[Collected data]
----
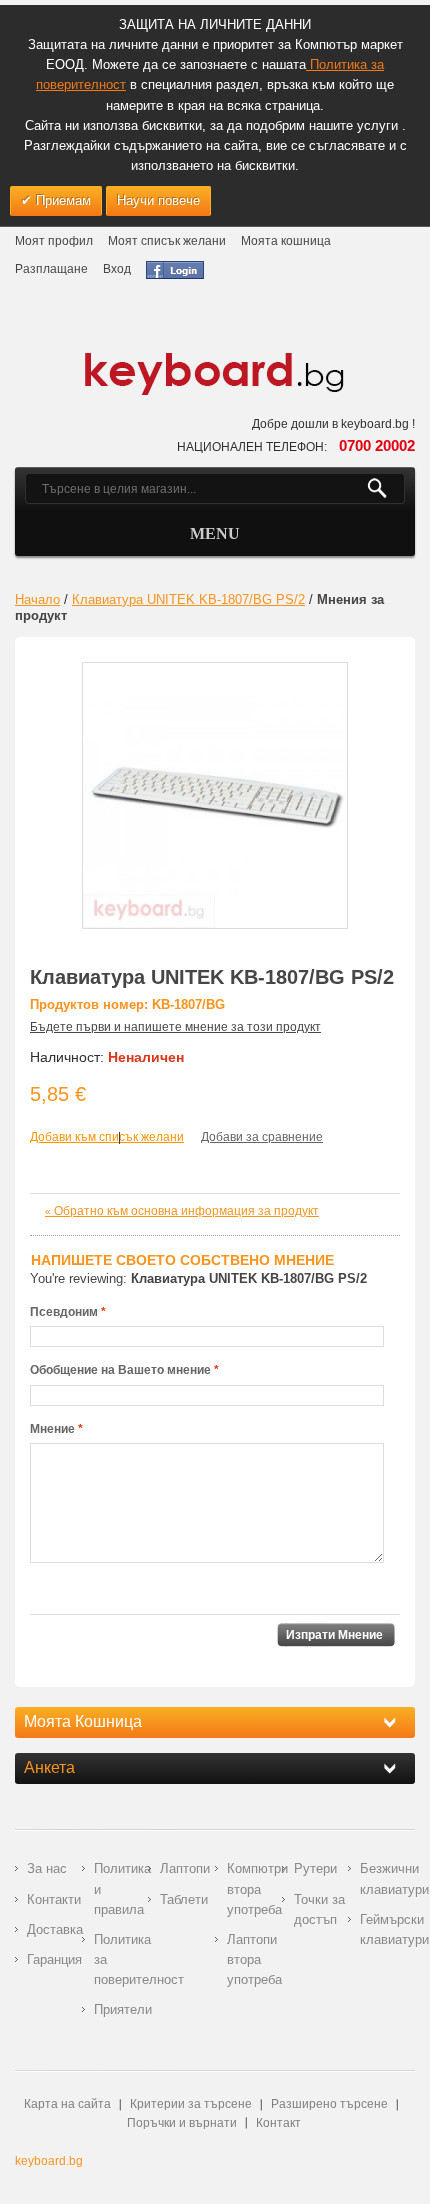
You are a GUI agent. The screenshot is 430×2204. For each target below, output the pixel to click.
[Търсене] (385, 489)
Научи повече (158, 200)
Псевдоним (64, 1312)
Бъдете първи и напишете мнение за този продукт (175, 1027)
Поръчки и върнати (182, 2123)
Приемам (61, 200)
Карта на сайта (67, 2104)
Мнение (52, 1429)
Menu (215, 533)
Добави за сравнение (262, 1137)
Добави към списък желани (107, 1137)
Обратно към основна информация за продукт (182, 1211)
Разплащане (51, 269)
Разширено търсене (329, 2104)
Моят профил (54, 241)
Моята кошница (286, 241)
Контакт (278, 2123)
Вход (117, 269)
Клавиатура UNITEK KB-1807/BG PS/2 (188, 599)
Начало (37, 599)
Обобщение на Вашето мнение (120, 1370)
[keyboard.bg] (215, 358)
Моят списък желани (167, 241)
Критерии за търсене (191, 2104)
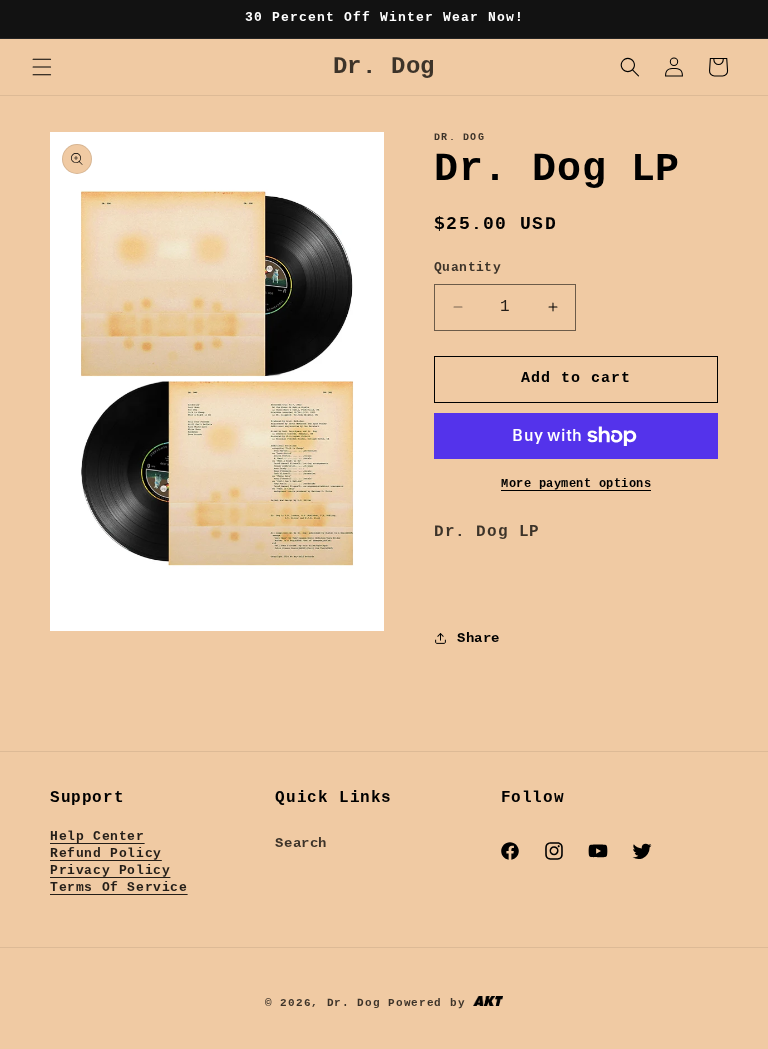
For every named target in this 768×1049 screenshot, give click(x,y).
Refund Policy (106, 853)
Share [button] (478, 638)
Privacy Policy (110, 870)
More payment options (576, 484)
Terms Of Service (119, 887)
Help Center (97, 836)
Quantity (467, 267)
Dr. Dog (354, 1003)
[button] (42, 67)
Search (301, 843)
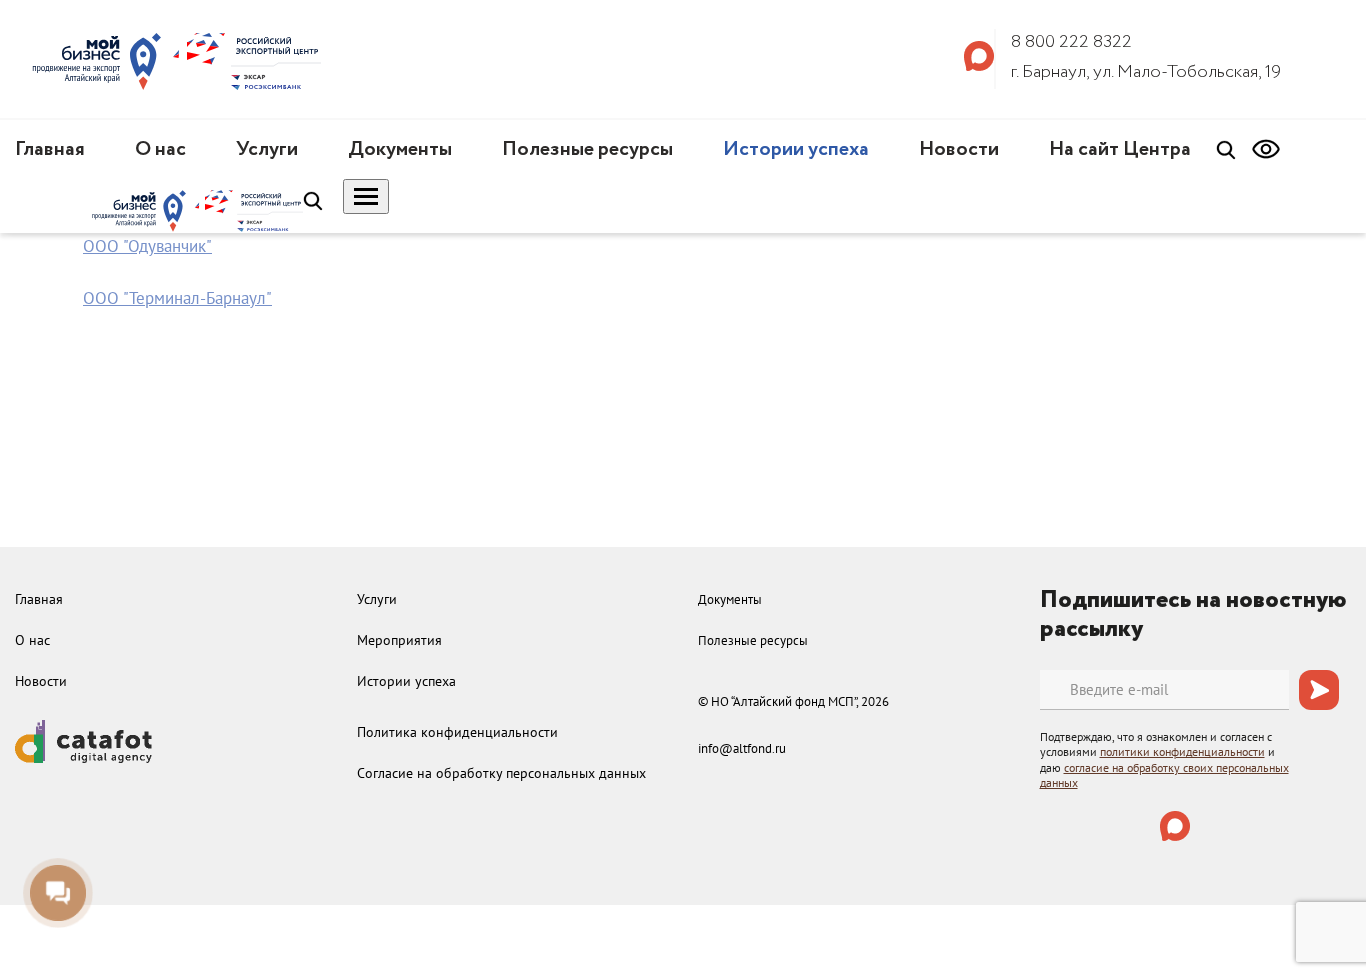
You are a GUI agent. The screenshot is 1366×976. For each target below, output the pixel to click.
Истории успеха (796, 149)
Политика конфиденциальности (457, 732)
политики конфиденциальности (1182, 751)
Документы (400, 149)
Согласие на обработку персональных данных (501, 773)
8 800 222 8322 (1071, 42)
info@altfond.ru (742, 748)
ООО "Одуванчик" (147, 246)
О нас (160, 149)
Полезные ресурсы (587, 149)
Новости (959, 149)
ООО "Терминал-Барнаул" (177, 298)
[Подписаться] (1319, 690)
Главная (50, 149)
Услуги (267, 149)
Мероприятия (399, 640)
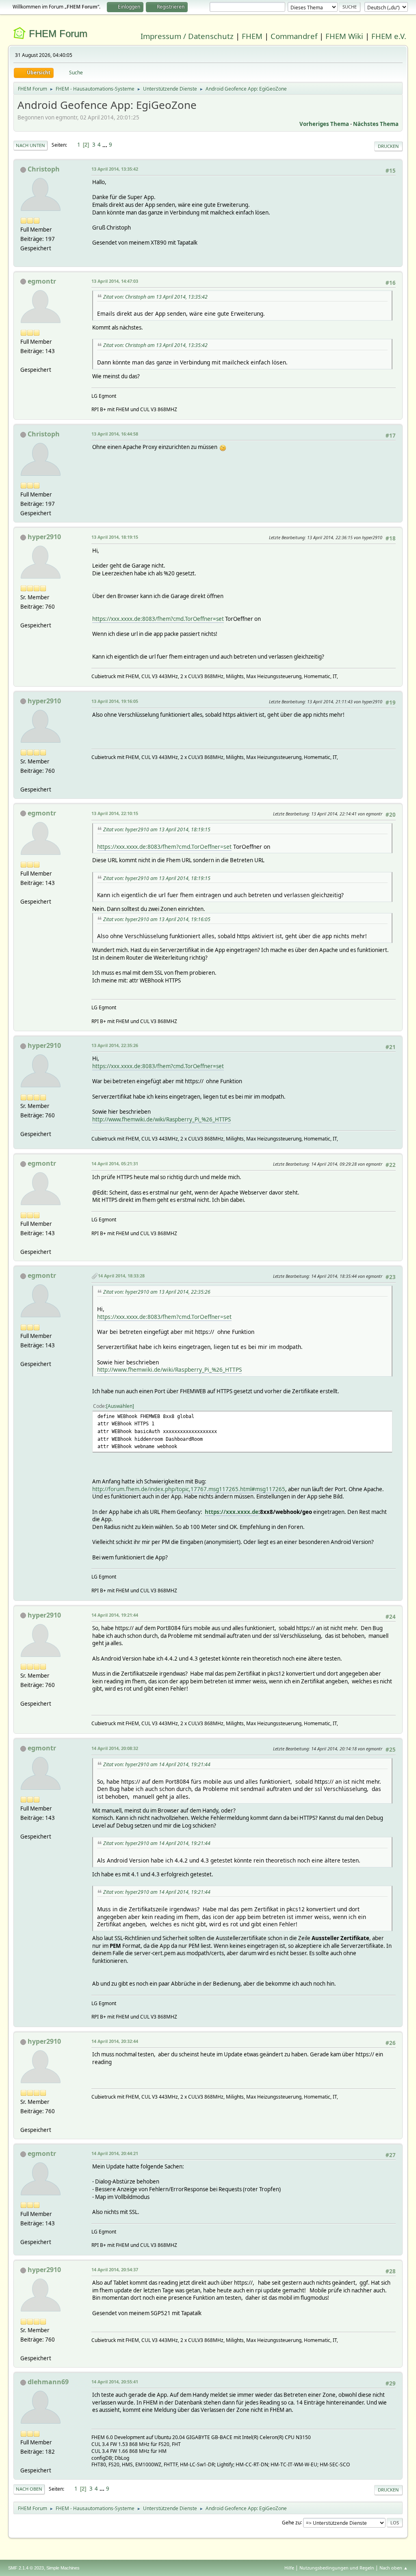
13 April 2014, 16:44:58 (114, 434)
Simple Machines (63, 2567)
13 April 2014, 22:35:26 (114, 1045)
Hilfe (289, 2568)
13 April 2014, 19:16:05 (114, 701)
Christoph (44, 169)
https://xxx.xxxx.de (231, 1512)
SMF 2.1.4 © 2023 (26, 2567)
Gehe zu (291, 2522)
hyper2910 (44, 536)
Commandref (294, 36)
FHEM (252, 36)
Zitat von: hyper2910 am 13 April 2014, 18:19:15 (156, 829)
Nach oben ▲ (393, 2568)
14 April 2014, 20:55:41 (114, 2382)
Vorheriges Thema (324, 124)
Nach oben (29, 2489)
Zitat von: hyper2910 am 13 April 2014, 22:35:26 (156, 1291)
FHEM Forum (58, 33)
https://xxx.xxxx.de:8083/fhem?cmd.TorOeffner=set (158, 618)
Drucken (388, 146)
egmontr (42, 281)
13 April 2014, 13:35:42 (114, 169)
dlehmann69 (48, 2381)
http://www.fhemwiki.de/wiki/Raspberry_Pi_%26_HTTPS (161, 1119)
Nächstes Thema (376, 124)
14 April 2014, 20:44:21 (114, 2153)
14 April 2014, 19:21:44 (114, 1615)
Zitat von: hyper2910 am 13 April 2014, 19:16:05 (156, 919)
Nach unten (30, 145)
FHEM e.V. (388, 36)
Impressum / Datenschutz (187, 36)
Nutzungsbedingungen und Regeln (336, 2568)
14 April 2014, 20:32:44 (114, 2041)
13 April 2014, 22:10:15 (114, 813)
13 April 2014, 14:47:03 (114, 281)
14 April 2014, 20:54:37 (114, 2269)
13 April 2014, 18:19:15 (114, 537)
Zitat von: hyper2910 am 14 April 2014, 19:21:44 (156, 1764)
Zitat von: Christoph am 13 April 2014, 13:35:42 (155, 296)
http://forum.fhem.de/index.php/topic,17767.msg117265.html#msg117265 (188, 1489)
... (105, 144)
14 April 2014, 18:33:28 (121, 1276)
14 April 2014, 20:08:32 (114, 1748)
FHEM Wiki (344, 36)
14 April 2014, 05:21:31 (114, 1163)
----
> [YOUR OBJECTIVE]
Go through the records line by line, and copy each line that holds the string "продукт".

> [THE ANSWER]
Бъдете първи и напишете мнение за този продукт (175, 1027)
Обратно към основна информация за продукт (182, 1211)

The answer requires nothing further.